4/ Voedingsbodem voor succes

4.3 Motivatie om te delen

Deze paragraaf gaat in op de factoren die verklaren waarom personen bereid zijn te delen. In lijn met de verschillende evoluties die de opkomst van de deeleconomie helpen te verklaren, spelen zowel economische, ecologische als sociale factoren een rol. In dit hoofdstuk bespreken we waarom zij personen ertoe aanzetten om te delen. De onderliggende redenering sluit sterk aan bij de verwachte effecten van deelname aan deeleconomie, die verder in de tekst (in paragraaf 8.1) aan bod komen. Het vooruitzicht op positieve effecten is in dat opzicht een bijkomende factor die helpt te verklaren waarom mensen actief zijn op deelplatformen.

4.3.1 Voorgaand onderzoek

Onderzoekers stellen een evolutie vast in de beweegredenen die mensen ertoe aanzetten om te delen via deelplatformen. Initieel ontstond het discours rond delen voornamelijk vanuit een vorm van sociale utopie, waarbij men in de kracht van de menigte geloofde. De opkomst van deelplatformen, die de beweging een meer commerciële richting uitstuurden, deden echter de kritiek en ook de ontnuchtering toenemen (Codagnone et al., 2016b). In lijn met deze redenering bevestigt empirisch onderzoek (e.g. Hamari et al., 2016) dat mensen een positieve houding hebben ten aanzien van de deeleconomie vanuit een streven naar duurzaam gedrag, maar dat economische voordelen een sterke drijfveer zijn om actief te zijn op deelplatformen.

Algemeen verklaren onderstaande factoren waarom personen beslissen te delen via deelplatformen:

Economisch voordeel. Deelname kan een rationale beslissing zijn om zoveel mogelijk persoonlijk voordeel te realiseren (Hamari et al., 2016). Dat kan door het vooruitzicht om iets bij te verdienen (Hars and Ou, 2001) of om uitgaven te beperken en zo geld te besparen (Luchs et al., 2011).

Streven naar duurzaam gedrag.
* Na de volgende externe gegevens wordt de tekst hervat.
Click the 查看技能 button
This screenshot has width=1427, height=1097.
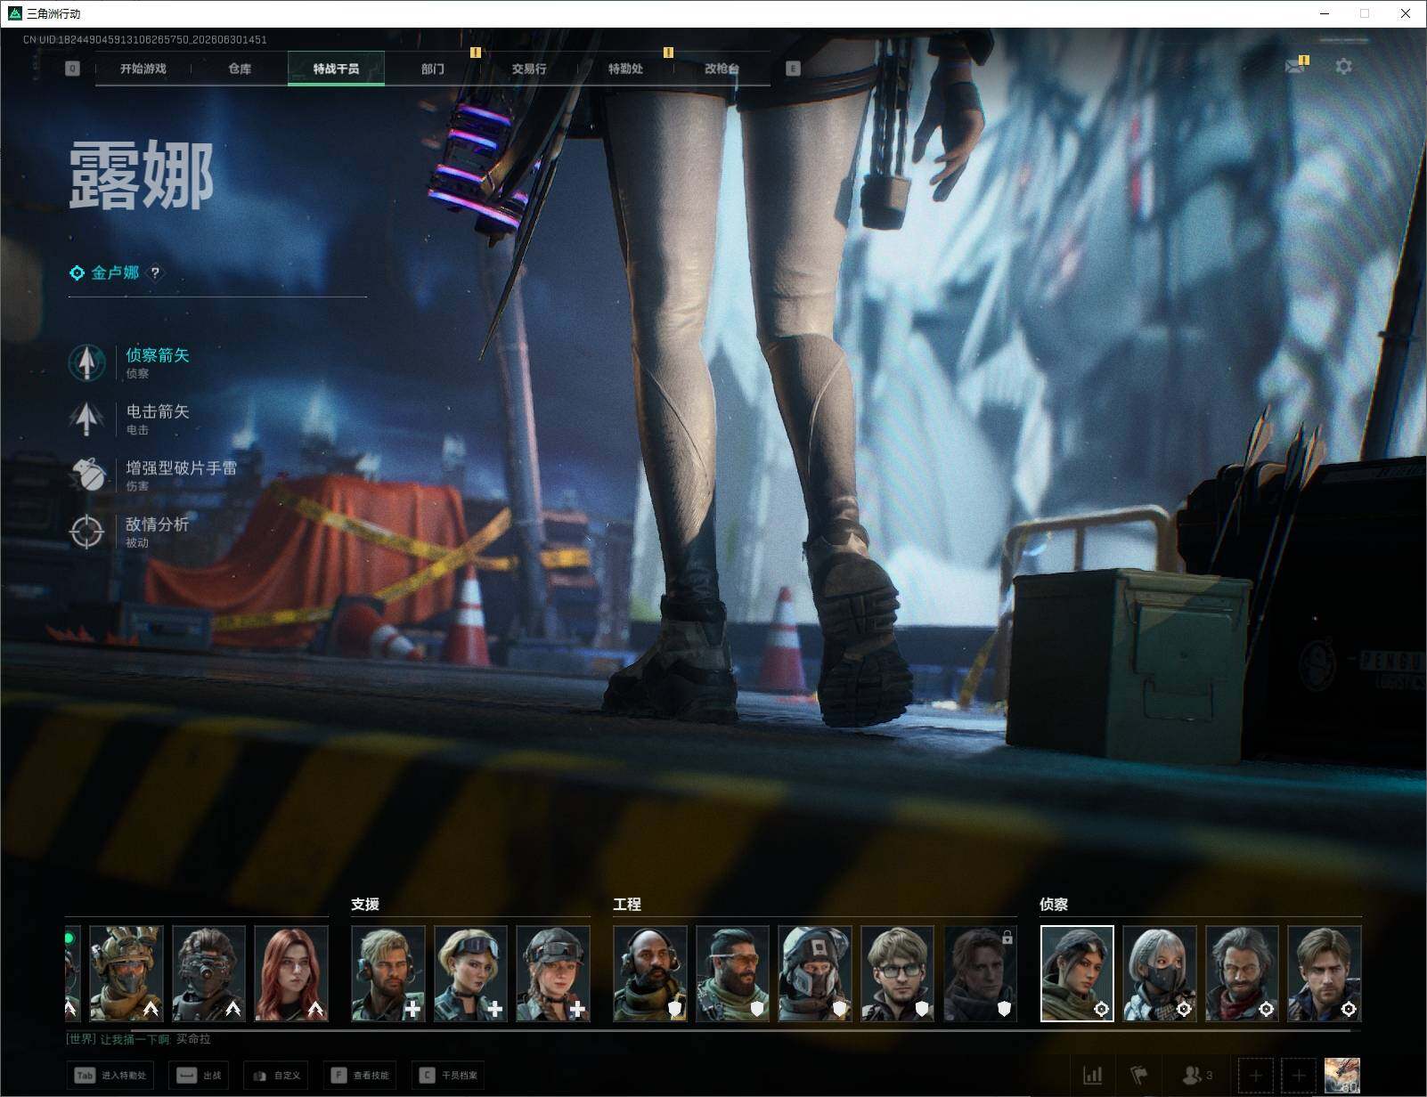[360, 1076]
Vooral personen die op een ecologisch verantwoorde manier willen consumeren, verklaren hun activiteit op deelplatformen vanuit een duurzaamheidsperspectief (Hamari et al., 2016). Minder consumeren en het beter benutten van beschikbare capaciteit liggen hier aan de grondslag.

Meer voldoening, ook op sociaal vlak. Personen verklaren hun deelname ook vanuit het plezier dat het met zich meebrengt en de betekenisvolle sociale interactie (Hamari et al., 2016). Daarnaast zet ook het versterken van de eigen reputatie mensen ertoe aan om actief te zijn binnen een online gemeenschap (Wasko

& Faraj, 2005; Parameswaran & Whinston, 2007).
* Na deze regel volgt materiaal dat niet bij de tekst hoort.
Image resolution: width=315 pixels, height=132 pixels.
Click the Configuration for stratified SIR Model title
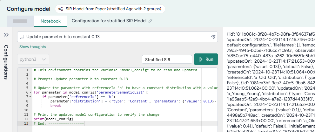click(x=109, y=21)
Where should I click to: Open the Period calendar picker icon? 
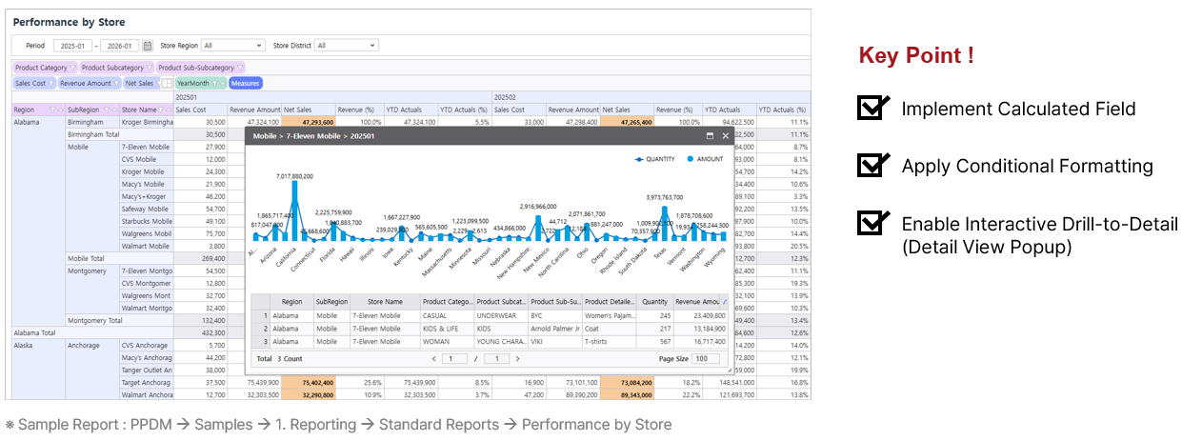click(x=148, y=46)
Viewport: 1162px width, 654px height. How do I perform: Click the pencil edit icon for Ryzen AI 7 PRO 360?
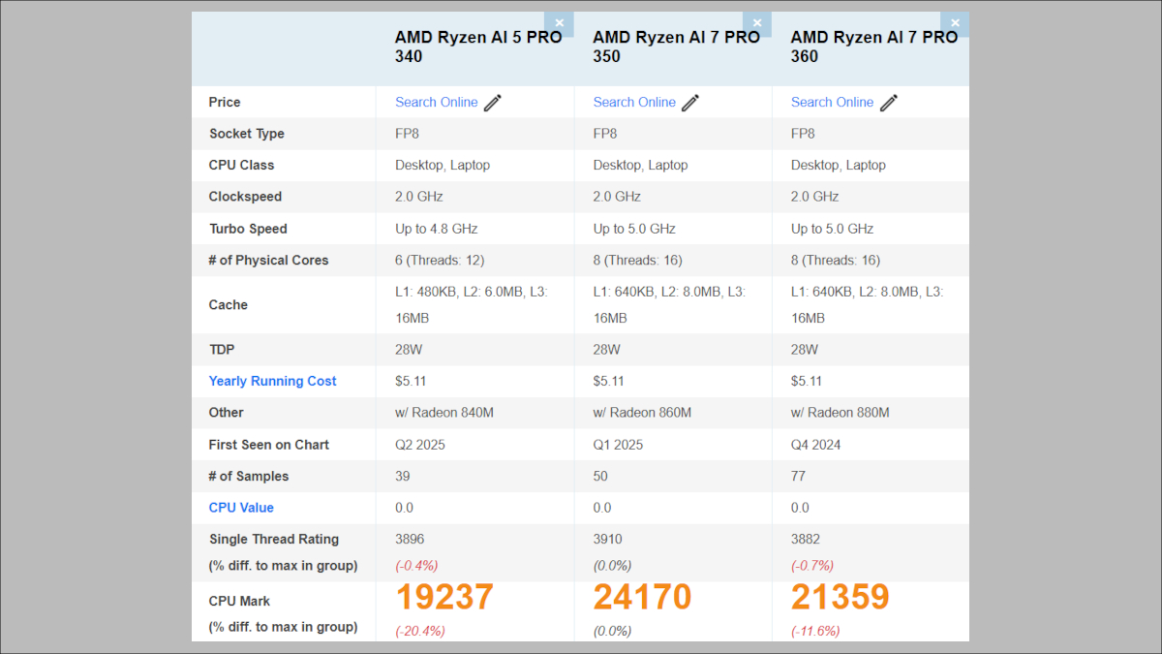[x=888, y=102]
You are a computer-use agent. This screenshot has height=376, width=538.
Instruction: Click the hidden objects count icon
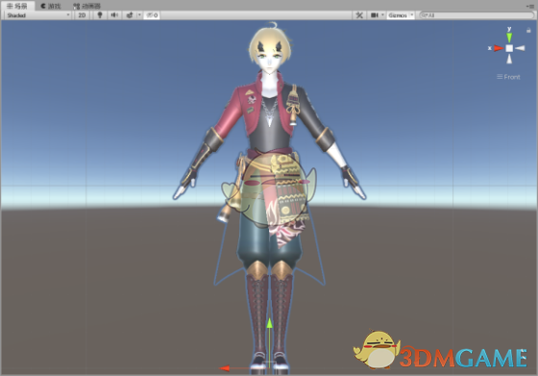(152, 15)
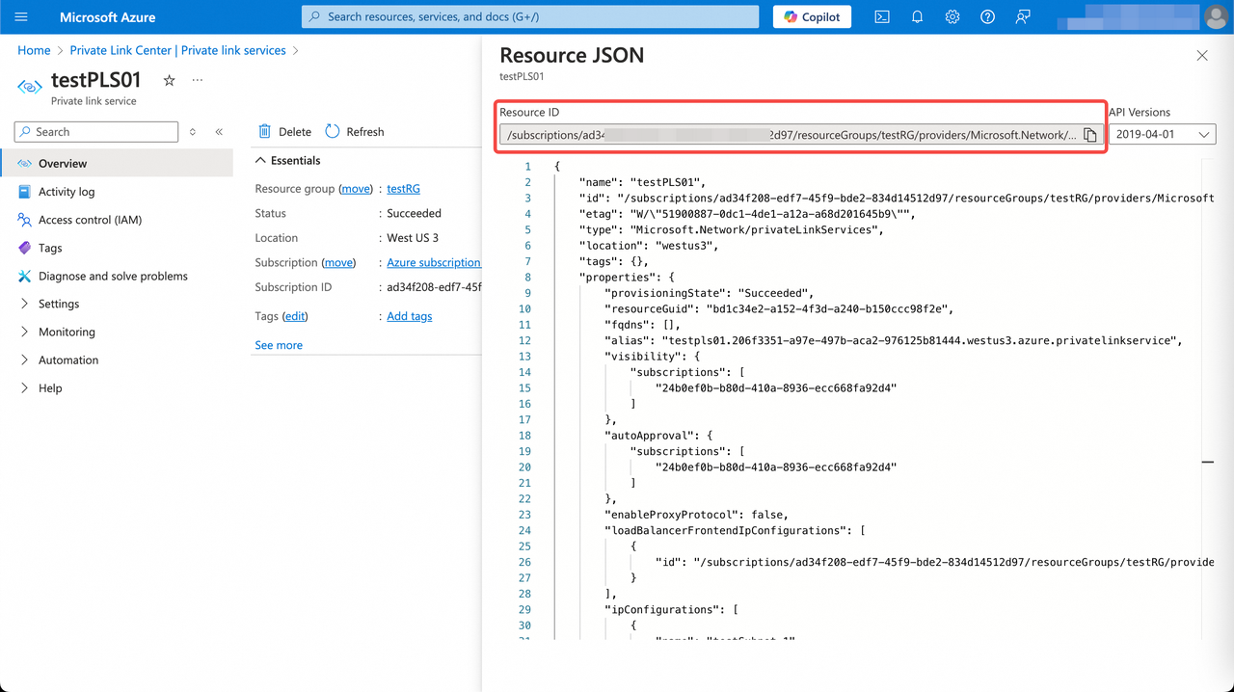Open Azure Cloud Shell

click(x=881, y=16)
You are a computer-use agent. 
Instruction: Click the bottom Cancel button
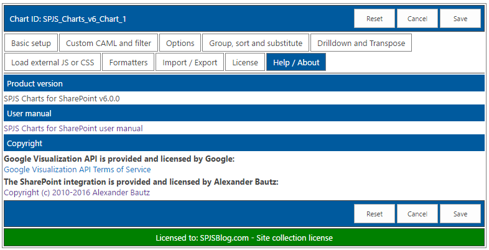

Anti-establishmentbeweging. Een alternatieve motivatie is het ingaan tegen de gevestigde orde door zelf actie te ondernemen (Hennig-Thureau et al., 2007). Hierdoor ontstaat er een alternatief aanbod van goederen en diensten, en vergroot ook de gebruiksvriendelijkheid (‘wat we zelf doen, doen we beter’).

Intrinsieke motivatie vanuit een streven naar duurzaam gedrag en sociaal contact dreigt verdrongen te worden door meer extrinsieke motivatie, zoals het streven naar winst. Dergelijk ‘crowding-out’ fenomeen werd eerder ook vastgesteld in de context van het delen van informatie (Nov, 2007), recyclage (De Young, 1988) en het doneren van bloed (Titmuss, 1970). Die verandering in motivatie kan zich voordoen bij eenzelfde persoon, maar ook over generaties gebruikers heen. Deze evolutie zou het voortbestaan van de deeleconomie volgens onderzoekers pas in het gedrang brengen wanneer de voordelen die een aanbieder of gebruiker ervaart, niet langer opwegen tegen de nadelen (zie ook paragraaf 8.1).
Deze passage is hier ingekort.